The strikes also hit Iran's nuclear sites, which Israel claimed put Tehran 
within reach of a nuclear weapon.

   Iran has said the Israeli attacks killed 935 "Iranian citizens," including 
38 children and 102 women. However, Iran has a long history of offering lower 
death counts around unrest over political considerations.

   The Washington-based Human Rights Activists group, which has provided 
detailed casualty figures from multiple rounds of unrest in Iran, has put the 
death toll at 1,190 people killed, including 436 civilians and 435 security 
force members. The attacks wounded another 4,475 people, the group said.

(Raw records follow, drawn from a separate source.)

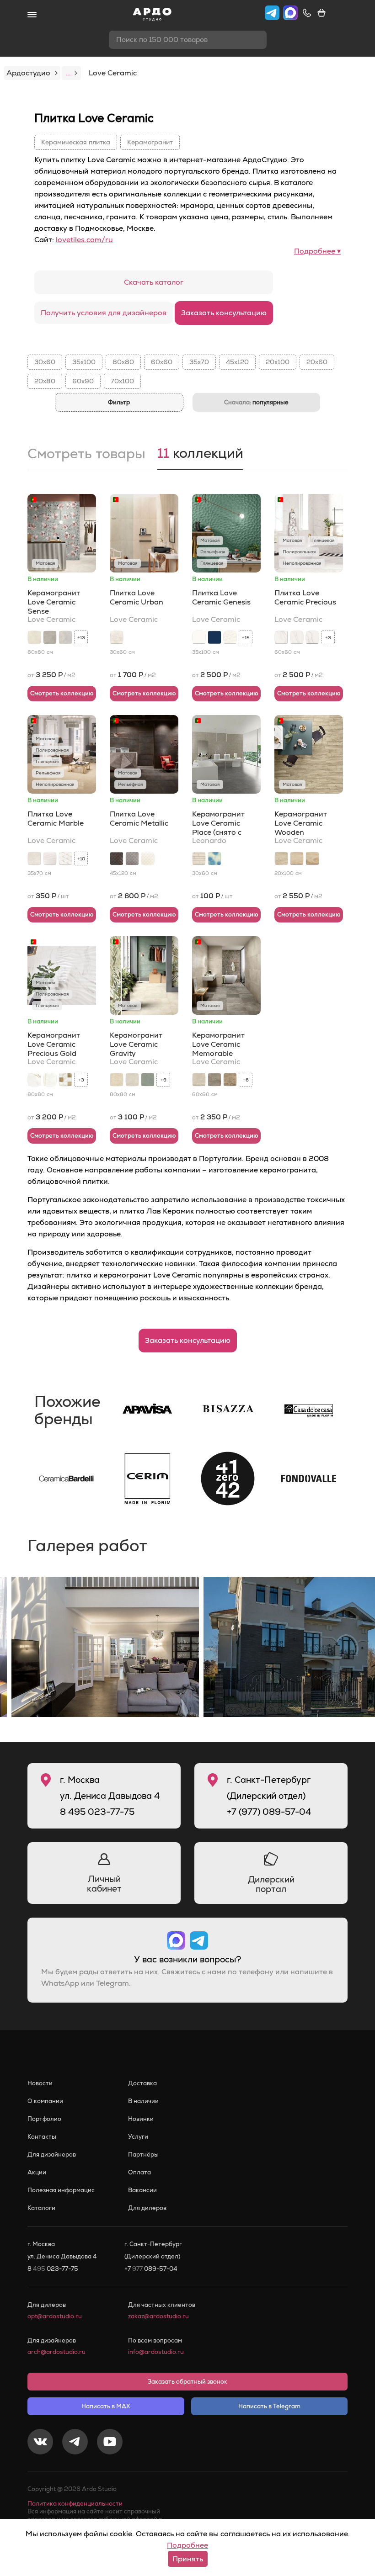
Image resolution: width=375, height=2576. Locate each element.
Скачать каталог (153, 282)
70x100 (122, 381)
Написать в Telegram (269, 2406)
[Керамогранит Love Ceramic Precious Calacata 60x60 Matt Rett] (297, 637)
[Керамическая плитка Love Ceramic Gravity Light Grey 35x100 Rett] (132, 1080)
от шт (48, 895)
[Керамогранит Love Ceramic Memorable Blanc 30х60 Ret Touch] (199, 1080)
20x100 (277, 362)
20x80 (44, 381)
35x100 (84, 362)
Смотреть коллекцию (62, 693)
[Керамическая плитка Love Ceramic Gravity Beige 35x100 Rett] (116, 1080)
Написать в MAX (105, 2406)
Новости (40, 2083)
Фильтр (119, 402)
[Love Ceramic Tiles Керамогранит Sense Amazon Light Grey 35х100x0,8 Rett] (65, 637)
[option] (105, 1647)
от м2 (51, 674)
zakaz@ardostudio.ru (158, 2316)
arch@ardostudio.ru (56, 2352)
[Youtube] (110, 2443)
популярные (256, 402)
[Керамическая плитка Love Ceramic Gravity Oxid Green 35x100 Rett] (148, 1080)
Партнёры (143, 2154)
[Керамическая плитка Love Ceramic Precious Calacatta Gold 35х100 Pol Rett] (50, 1080)
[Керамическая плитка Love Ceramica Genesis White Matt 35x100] (199, 637)
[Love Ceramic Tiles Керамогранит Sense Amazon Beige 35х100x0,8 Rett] (34, 637)
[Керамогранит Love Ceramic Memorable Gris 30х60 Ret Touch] (214, 1080)
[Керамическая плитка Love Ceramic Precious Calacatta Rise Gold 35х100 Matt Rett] (65, 1080)
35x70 (199, 362)
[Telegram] (75, 2443)
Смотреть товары (86, 454)
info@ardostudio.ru (156, 2352)
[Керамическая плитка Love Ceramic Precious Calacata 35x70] (312, 637)
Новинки (141, 2119)
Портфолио (44, 2119)
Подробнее (187, 2545)
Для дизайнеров (51, 2154)
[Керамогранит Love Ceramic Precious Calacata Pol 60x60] (281, 637)
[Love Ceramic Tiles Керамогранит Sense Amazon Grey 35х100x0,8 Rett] (50, 637)
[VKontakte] (40, 2443)
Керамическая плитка (75, 142)
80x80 (123, 362)
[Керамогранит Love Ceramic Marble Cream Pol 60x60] (34, 858)
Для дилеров (147, 2208)
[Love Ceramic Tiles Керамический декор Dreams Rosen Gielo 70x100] (214, 858)
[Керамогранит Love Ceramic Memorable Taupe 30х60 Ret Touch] (230, 1080)
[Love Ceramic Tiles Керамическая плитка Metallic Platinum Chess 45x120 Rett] (148, 858)
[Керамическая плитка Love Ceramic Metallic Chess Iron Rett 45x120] (132, 858)
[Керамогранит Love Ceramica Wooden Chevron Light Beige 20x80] (297, 858)
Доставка (142, 2083)
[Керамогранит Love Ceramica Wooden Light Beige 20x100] (281, 858)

   Meanwhile, it appears that Iranian officials now are assessing the damage 
done by the American strikes conducted on the three nuclear sites on June 22, 
including those at Fordo, a site built under a mountain about 100 kilometers 
(60 miles) southwest of Tehran.

   Satellite images from Planet Labs PBC analyzed by The Associated Press show 
Iranian officials at Fordo on Monday likely examining the damage caused by 
American bunker busters. Trucks could be seen in the images, as well as at 
least one crane and an excavator at tunnels on the site. That corresponded to 
images shot Sunday by Maxar Technologies similarly showing the ongoing work.